これらの背景は、役員が「悪人」なのではなく、「無知」であり、「無自覚」であることを示唆しています。


ステップ1:思想をアップデートする。「個人への進言」から「組織としてのルールメイキング」へ

「〇〇役員、その質問はNGです」と、個人に指摘する勇気は必要ありません。

必要なのは、「私たちの会社では、全ての面接官が、このルールに従って面接を行います」という、組織としての毅然とした姿勢を、仕組みとして構築することです。

【採用担当者の新しい役割】

採用リスクマネジメントの専門家 兼 全社的な面接品質向上プロセスの設計者

あなたの仕事は、役員個人を変えることではありません。役員も含む、全ての面接官が、安全で、公平で、効果的な面接を行えるような「ガードレール」と「ナビゲーション」を設置することです。


ステップ2:“時限爆弾”を安全に解除するための、具体的な打ち手

思想のアップデートが完了したら、いよいよ具体的な戦術です。「ヒヤッとする瞬間」を「ゼロ」にする4つの打ち手をご紹介します。
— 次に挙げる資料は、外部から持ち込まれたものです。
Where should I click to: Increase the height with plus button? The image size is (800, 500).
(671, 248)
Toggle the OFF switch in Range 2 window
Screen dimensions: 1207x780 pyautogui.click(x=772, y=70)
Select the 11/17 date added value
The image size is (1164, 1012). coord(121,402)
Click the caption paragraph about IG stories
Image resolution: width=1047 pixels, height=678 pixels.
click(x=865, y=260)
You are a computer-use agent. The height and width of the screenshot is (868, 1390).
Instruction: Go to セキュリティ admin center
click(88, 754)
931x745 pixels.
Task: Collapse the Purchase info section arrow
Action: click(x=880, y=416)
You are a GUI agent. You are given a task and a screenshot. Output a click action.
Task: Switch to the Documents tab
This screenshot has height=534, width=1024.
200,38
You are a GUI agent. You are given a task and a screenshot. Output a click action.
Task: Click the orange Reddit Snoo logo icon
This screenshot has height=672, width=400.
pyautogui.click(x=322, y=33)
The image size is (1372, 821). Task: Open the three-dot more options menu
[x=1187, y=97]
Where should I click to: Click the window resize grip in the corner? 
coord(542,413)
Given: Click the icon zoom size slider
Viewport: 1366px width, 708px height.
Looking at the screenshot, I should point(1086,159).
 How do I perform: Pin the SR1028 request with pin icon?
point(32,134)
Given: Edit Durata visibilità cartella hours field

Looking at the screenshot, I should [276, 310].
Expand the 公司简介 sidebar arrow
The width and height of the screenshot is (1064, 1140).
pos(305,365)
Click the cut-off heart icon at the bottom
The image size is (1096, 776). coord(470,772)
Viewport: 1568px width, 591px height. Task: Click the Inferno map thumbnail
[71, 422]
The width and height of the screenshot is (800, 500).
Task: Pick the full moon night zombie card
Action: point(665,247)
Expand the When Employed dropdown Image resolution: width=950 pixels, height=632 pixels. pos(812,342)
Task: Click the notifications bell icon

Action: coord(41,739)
1. 「面接官ガイドライン(Do’s & Don’ts)」の策定と展開

難易度 コスト 低(工数のみ) 期間 3~6ヶ月
目的
役員個人への指摘ではなく、公式ルールとしてNG質問を定義する
具体策
・人事と法務が連名でA4一枚のガイドラインを作成。
・「人権尊重」「採用リスク回避」の大義で経営会議承認。
・役員含む全社員に配布。
主要KPI
・不適切質問の発生件数
・候補者アンケート(公平性)
・SNS等でのネガティブ投稿撲滅

2. 「面接前ブリーフィング」の儀式化

難易度 コスト 期間 面接ごと
目的
面接直前に目的とルールをリマインドし意識を再設定する
具体策
・役員同席面接の5分前に必ずブリーフィング。
・候補者情報、見極めポイントを共有。
・NG質問を毎回穏やかにリマインド。
主要KPI
・面接の質の安定化
・役員の意識醸成
・採用担当者の心理的安全性

3. 採用担当者の「リアルタイム介入」スキル

難易度 コスト 期間 問題発生時
目的
不適切質問が出た瞬間に被害を最小化する
具体策
・学生が答える前に笑顔で毅然と介入。
・質問を仕事関連にすり替える。
・「この質問の意図は?」と問い返し、役員に気づかせる。
主要KPI
・コンプラ違反の未然防止
・候補者保護・ブランド毀損防止
・ファシリテーション力向上

4. 「社外の目」を活用した研修の提案

難易度 コスト 中~高(講師費用) 期間 6ヶ月~1年
目的
外部の権威に代弁してもらい、役員を動かす
具体策
・顧問弁護士や外部コンサルを招いた研修会を企画。
・「最近の採用リスク管理のトレンド」として導入。
・ガバナンス強化の一環として提案。
主要KPI
・経営層のリスク意識の変化
・研修の正当性・説得力の向上
・担当者の企画力・提案力の評価

成功のための深掘り解説

打ち手1:「面接官ガイドライン」の策定と、全社展開

これが、あなた個人を、矢面に立たずに守るための、最強の“鎧”です。今後あなたが面接で介入する際、それは「私の個人的な意見」ではなく、「会社の公式なルールに基づいた行動」となります。経営会議のお墨付きを得ることで、このガイドラインは、たとえ相手が役員であっても、誰もが従うべき絶対的なルールへと昇格します。

打ち手2:「面接前ブリーフィング」の儀式化

これは、飛行機のパイロットが離陸前に行う、指差し確認のようなものです。毎回行うことで、「安全確認は、プロとして当然の義務である」という空気を醸成します。「またその話か」と思われても構いません。この地道な繰り返しが、役員の頭の中に「プライベートな質問=リスク」という意識を刷り込んでいきます。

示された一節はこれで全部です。